He came back a few days later. I was working the dinner shift, and my hair had seen better days. He was carrying a guitar case, which he propped against the wall before taking a seat at the bar. As I walked toward him, he smiled, and I knew the guitar case was planned. Carrying a guitar around was almost as sexy as carrying a baby. He was wearing a leather jacket over a pink T-shirt, his jeans ripped at the knees. No beanie this time. I eyed his hair and tried not to smile. A hard side-part in light chestnut brown.

“Who are you today?” I asked him. “You look like one of those punks from California.”

“Hey now!” he said, shrugging off the jacket. “I’m wearing Docs, not Vans.” He lifted a foot to show me. “I’ve never surfed,” he told me. “And LA sucks.”

I couldn’t agree more. I’d lasted in LA for a month before moving on to Miami.

“I went on a date with a professional surfer once,” I told him. “He said that the only way to really feel alive was on the waves.”

“People make me feel alive,” he said. “Licking the salt off of a woman’s body at the beach. That’s the way to tell if you’re really living.” He had a mint in his mouth, he’d held it still until now, and while his eyes narrowed, he moved it around the front of his mouth, which made his lips move in the most sensual way. I pulled my eyes away from his mouth and stared at the beer taps.

“IPA?” I asked him.

I had four other tables. I glanced around the room to see if they all looked happy. A table of women in their early twenties was laughing near the window, their pink fur and metallic coats draped across the backs of their seats, sweet fruit drinks at their elbows. For the moment they’d forgotten to be gluten-free and I didn’t hate them.

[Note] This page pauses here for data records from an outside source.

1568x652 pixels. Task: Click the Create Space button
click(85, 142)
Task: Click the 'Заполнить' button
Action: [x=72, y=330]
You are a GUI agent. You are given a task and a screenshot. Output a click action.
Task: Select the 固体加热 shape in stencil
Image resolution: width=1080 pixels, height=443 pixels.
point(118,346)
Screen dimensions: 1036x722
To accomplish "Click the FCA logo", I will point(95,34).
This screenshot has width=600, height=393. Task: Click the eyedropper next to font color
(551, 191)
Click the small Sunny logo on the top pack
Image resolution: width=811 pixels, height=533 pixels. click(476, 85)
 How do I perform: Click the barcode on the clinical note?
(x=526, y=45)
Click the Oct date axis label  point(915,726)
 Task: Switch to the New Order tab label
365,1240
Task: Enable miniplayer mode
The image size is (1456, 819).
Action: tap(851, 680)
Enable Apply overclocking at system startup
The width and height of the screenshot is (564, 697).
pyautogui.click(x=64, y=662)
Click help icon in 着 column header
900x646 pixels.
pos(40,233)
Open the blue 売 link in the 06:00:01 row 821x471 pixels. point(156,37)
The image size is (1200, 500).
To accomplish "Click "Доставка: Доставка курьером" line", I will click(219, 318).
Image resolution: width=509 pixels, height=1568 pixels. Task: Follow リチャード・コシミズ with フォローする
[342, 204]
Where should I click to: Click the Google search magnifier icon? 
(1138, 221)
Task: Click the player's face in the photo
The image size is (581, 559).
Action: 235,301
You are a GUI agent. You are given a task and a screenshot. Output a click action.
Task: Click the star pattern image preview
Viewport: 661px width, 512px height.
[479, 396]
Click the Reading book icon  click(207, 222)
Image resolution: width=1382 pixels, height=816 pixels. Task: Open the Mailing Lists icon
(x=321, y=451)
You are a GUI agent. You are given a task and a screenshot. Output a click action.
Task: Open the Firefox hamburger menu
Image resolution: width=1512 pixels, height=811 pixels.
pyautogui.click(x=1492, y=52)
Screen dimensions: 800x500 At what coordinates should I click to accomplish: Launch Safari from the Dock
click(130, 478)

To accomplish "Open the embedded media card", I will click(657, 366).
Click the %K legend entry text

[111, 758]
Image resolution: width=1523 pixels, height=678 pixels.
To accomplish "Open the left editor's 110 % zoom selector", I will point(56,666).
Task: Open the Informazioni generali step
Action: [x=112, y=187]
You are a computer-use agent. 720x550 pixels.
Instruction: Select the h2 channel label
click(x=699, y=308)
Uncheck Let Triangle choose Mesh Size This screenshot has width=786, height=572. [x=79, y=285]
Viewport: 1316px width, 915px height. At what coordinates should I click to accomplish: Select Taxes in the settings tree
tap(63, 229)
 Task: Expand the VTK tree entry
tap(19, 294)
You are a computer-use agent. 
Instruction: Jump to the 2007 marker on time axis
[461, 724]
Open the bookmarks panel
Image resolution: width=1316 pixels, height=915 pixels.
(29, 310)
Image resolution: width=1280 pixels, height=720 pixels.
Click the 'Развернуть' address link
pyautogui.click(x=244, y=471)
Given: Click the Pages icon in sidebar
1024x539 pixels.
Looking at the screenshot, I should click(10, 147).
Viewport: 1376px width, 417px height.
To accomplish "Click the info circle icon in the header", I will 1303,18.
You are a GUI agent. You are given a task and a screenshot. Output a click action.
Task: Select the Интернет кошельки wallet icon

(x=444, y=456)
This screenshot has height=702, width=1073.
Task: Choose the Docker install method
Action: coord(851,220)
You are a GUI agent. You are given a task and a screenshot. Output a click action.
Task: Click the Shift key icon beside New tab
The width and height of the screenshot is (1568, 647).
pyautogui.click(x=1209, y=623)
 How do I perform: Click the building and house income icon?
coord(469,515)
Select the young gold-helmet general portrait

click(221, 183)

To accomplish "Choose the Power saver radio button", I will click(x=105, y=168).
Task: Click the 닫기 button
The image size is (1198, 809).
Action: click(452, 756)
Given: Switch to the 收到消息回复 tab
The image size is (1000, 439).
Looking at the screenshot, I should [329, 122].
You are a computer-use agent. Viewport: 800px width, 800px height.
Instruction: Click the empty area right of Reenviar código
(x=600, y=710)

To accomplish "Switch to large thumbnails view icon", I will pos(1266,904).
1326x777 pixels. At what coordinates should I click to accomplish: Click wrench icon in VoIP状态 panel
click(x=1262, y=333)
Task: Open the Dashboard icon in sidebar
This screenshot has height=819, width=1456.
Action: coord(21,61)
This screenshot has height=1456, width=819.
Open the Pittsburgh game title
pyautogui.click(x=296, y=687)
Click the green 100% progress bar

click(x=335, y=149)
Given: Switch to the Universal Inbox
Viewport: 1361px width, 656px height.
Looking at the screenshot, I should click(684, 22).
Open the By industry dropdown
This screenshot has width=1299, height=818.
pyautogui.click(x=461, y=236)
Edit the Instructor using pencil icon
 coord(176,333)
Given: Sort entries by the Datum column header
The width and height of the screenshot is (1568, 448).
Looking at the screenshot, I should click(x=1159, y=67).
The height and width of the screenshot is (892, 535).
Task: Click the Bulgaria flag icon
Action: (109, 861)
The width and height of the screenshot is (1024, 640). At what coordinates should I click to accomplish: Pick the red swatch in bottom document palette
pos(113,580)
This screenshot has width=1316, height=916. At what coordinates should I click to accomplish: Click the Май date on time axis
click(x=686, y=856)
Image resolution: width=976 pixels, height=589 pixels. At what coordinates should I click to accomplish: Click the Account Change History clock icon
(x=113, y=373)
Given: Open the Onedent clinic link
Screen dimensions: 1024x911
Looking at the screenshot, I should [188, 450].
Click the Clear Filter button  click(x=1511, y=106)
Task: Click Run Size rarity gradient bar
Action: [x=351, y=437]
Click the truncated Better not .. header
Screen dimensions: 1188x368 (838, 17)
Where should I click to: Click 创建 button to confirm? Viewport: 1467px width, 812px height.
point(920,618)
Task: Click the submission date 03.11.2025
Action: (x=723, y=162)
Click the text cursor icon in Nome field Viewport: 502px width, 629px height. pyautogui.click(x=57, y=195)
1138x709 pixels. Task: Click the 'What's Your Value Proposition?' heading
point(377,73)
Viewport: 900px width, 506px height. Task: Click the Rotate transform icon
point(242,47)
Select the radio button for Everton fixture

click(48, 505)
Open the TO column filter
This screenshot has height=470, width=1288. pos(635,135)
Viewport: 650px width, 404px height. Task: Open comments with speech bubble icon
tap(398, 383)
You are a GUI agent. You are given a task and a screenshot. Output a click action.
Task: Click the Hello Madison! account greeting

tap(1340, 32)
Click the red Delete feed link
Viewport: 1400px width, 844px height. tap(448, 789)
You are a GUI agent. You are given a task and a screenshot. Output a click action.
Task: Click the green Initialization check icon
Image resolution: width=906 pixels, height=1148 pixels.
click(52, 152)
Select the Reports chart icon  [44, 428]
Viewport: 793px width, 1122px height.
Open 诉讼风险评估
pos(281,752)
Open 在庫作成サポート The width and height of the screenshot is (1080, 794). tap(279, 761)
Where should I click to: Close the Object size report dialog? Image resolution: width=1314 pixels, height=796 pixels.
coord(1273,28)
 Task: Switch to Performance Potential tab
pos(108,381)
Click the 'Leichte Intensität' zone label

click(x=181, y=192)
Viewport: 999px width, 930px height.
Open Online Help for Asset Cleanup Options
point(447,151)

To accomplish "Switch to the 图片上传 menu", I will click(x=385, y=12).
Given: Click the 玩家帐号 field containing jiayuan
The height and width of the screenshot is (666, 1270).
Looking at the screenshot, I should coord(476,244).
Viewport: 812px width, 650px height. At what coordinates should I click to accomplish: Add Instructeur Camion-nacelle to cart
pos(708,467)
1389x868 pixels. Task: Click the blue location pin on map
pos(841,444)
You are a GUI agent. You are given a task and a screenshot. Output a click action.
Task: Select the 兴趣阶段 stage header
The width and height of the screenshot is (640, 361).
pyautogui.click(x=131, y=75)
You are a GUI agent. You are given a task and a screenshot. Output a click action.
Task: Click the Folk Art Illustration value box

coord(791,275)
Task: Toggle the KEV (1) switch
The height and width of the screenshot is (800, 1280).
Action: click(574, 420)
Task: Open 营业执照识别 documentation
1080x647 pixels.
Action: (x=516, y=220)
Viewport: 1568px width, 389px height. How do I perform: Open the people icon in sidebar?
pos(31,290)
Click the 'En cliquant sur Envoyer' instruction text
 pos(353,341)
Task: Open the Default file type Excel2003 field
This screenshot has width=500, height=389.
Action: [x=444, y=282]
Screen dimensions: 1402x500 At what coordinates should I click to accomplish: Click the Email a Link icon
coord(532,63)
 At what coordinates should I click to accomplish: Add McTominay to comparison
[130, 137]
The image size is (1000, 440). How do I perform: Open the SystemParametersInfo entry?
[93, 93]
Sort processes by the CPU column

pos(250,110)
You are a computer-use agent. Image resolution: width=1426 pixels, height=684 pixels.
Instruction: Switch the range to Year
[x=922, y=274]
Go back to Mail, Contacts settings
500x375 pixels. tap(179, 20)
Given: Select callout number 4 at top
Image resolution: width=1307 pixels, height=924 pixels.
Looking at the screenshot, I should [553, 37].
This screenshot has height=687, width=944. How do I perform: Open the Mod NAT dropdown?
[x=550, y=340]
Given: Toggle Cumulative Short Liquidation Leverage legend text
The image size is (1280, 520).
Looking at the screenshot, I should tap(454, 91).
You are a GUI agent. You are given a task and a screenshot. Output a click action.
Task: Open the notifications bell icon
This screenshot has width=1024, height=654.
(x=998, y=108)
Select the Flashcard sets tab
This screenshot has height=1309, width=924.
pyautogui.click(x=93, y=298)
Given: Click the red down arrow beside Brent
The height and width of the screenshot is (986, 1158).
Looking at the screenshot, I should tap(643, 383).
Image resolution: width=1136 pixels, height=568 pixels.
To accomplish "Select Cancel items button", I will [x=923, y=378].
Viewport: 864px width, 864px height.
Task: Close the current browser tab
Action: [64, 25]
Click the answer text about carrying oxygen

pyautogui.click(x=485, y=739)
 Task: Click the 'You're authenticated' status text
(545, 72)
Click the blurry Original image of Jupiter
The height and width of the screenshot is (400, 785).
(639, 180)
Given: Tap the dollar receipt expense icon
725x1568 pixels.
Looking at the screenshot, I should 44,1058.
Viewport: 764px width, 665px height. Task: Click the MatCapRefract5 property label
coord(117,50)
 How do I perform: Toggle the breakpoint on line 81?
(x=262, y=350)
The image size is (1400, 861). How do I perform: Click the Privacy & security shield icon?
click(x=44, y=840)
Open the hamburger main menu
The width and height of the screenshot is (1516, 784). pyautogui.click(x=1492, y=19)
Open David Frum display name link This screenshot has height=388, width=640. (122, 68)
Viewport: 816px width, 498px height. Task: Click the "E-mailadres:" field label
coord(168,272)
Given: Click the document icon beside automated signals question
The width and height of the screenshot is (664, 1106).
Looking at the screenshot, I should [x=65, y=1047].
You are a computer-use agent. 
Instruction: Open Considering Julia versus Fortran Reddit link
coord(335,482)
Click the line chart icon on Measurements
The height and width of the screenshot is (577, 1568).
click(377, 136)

“No,” he said. “That’s what I drink for breakfast. Jack and Coke.”

His hair was still damp from a shower, and he smelled of cologne. I’d discovered in my first month of living in America that all of the men here wore one of three colognes: Acqua Di Gio, Armani Code, and Light Blue. He was wearing none of these. He smelled woodsy like pine and fresh dirt.

“Oh, look at you,” I said. “Getting cooler by the minute.”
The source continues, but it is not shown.